### Excerpt provided
In these cases, it appears that none of the named plaintiffs has had any dealings whatsoever with respect to the call options with any of the moving defendants. In short, they have not purchased any securities from any of the movants. The conclusion is inescapable that, if these were individual lawsuits, the moving defendants would be entitled to summary judgment since the named plaintiffs clearly will be unable to prove one of the basic elements required for recovery. While recognizing this, the named plaintiffs argue that the motions should be denied because they are suing as class representatives pursuant to Rule 23 of the Fed.R.Civ.P. and that therefore some as-yet-unnamed member of the class may have purchased call options from the movants.
At the outset, the Court’s immediate concern is with the threshold jurisdictional issue of standing and not with the prerequisites of Rule 23. However, for purposes of these motions, it must be assumed that the suits have been properly instituted as class actions. See Kahan v. Rosenstiel, 424 F.2d 161 (3d Cir.), cert. denied, sub nom. Glen Alden Corp. v. Kahan, 398 U.S. 950, 90 S.Ct. 1870, 26 L.Ed.2d 290 (1970).
It is elementary that a plaintiff may not sue a defendant who has caused him no legal injury. This principle springs from the constitutional imperative that the federal judicial power shall extend only to “cases” and “controversies”. Art. III, § 2, cl. 1; C. Wright, Handbook of the Law of Federal Courts, § 13 (2d Ed. 1970). The Supreme Court has stated: “It is the fact, clearly established, of injury to the complainant—not to others—which justifies judicial intervention.” McCabe v. Atchison, T. & S. F. R. Co., 235 U.S. 151, 162, 35 S.Ct. 69, 71, 59 L.Ed. 169 (1914).
Here, admittedly, the named plaintiffs have sued defendants with whom they have had no dealings whatsoever and perforce who have caused them no legal injury. The plaintiffs contend, however, that Rule 23 provides them with the requisite legal standing they would otherwise not have. They argue that since they have in their own right properly sued non-moving defendants they may also as representatives of unnamed plaintiffs also sue moving defendants against whom these undisclosed plaintiffs may have claims. The question then is whether representative status under Rule 23 can cure defects in stánding.

### Written instruction 1
From the entries, copy out again the lines starting with the line that contains "Click ImageView in the unMask column" and going on through the line that contains "point(691,498)", both included. Leave the pictures out.

### Records
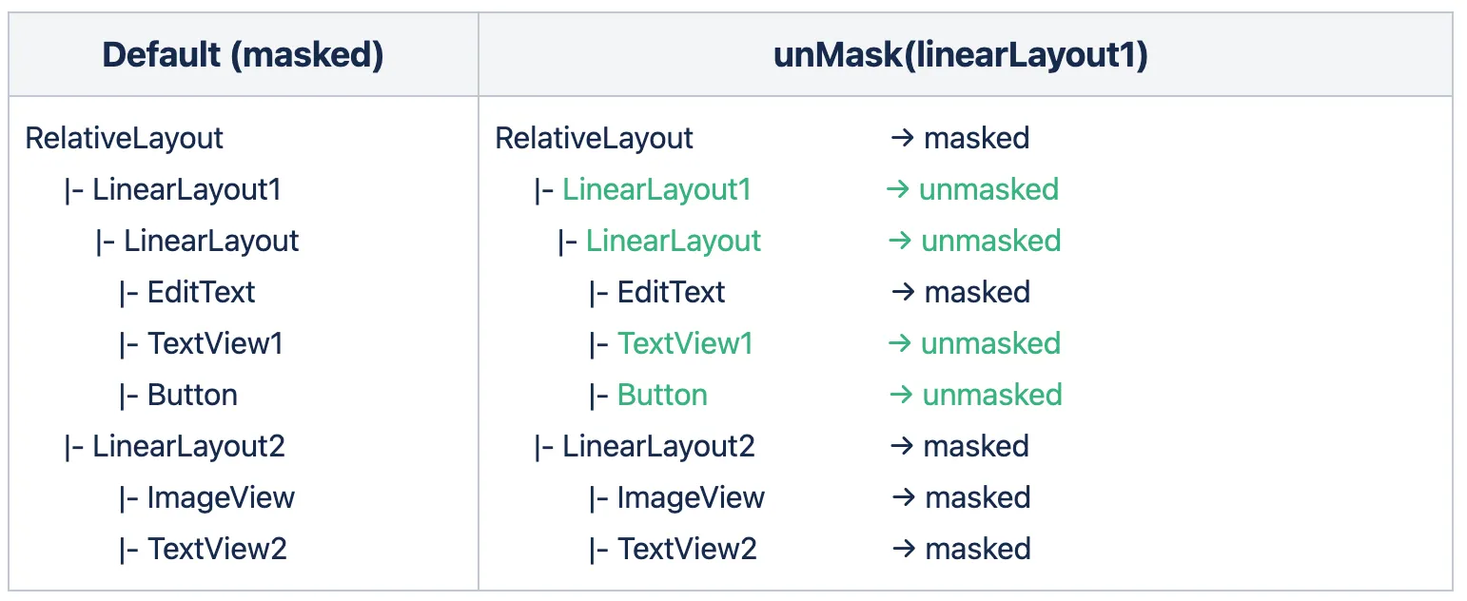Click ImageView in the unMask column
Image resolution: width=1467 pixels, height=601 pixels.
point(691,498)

* * *

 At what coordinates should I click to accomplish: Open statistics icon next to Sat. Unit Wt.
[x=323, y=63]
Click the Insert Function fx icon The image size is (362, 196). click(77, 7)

---

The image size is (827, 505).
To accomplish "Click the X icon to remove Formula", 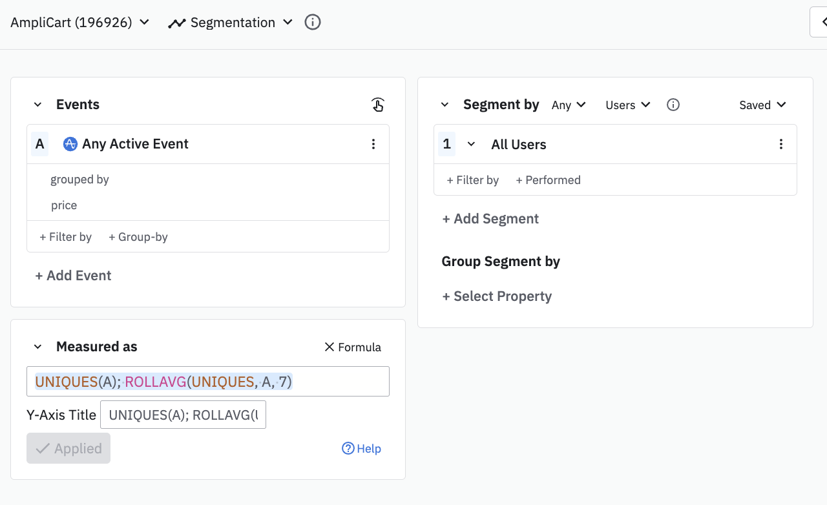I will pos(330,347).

### Written instruction 2
Answer these questions about the excerpt on standing:
(a) Under which rule do the named plaintiffs say they are suing as class representatives?
(b) Which case does the Court cite when it assumes the suits were properly instituted as class actions?
(c) Which constitutional provision is cited for the limit of federal judicial power to "cases" and "controversies"?

### Expected answer 1
Click ImageView in the unMask column
Image resolution: width=1467 pixels, height=601 pixels.
point(691,498)

### Expected answer 2
(a) Rule 23 of the Fed.R.Civ.P.
(b) Kahan v. Rosenstiel, 424 F.2d 161 (3d Cir.)
(c) Art. III, § 2, cl. 1